*** MATERIAL FOR THIS EXERCISE ***
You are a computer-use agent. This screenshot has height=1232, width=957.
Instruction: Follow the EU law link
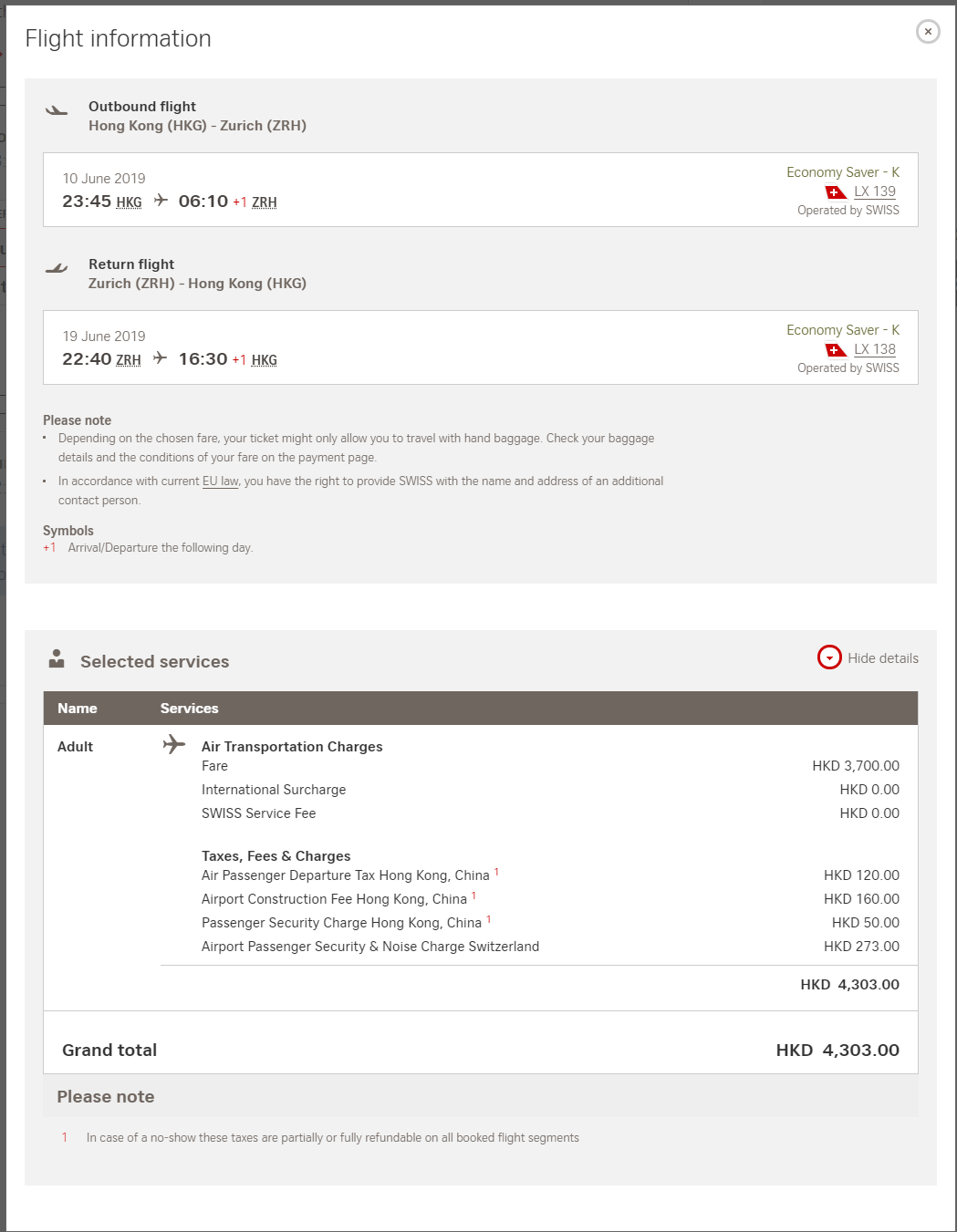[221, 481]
***
*** MATERIAL FOR THIS EXERCISE ***
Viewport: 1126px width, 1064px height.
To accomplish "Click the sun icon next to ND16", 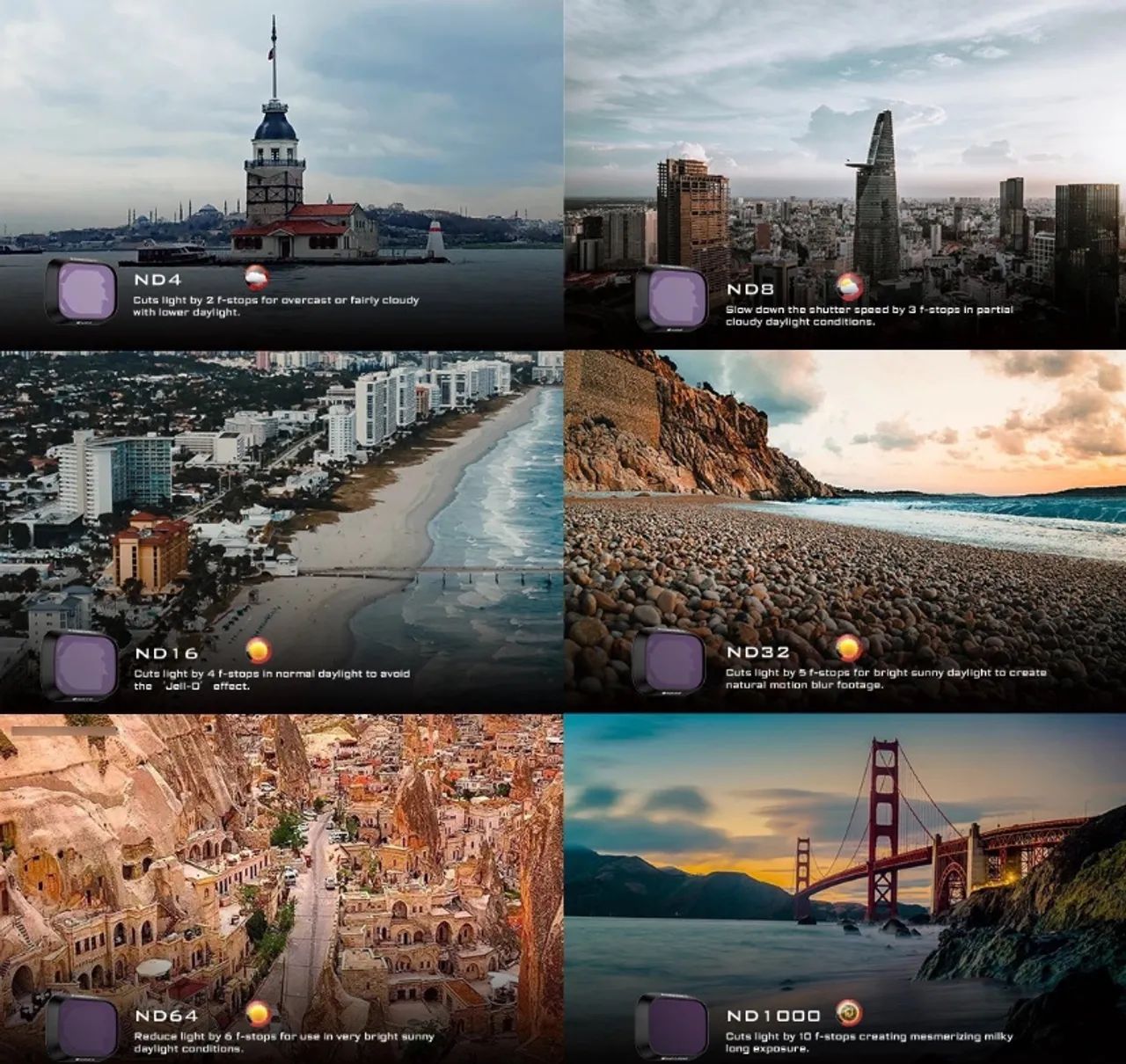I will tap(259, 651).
***
If a line in the material above holds "width", copy it.

You are a computer-use agent. This screenshot has height=1232, width=957.
Viewport: 1126px width, 1064px height.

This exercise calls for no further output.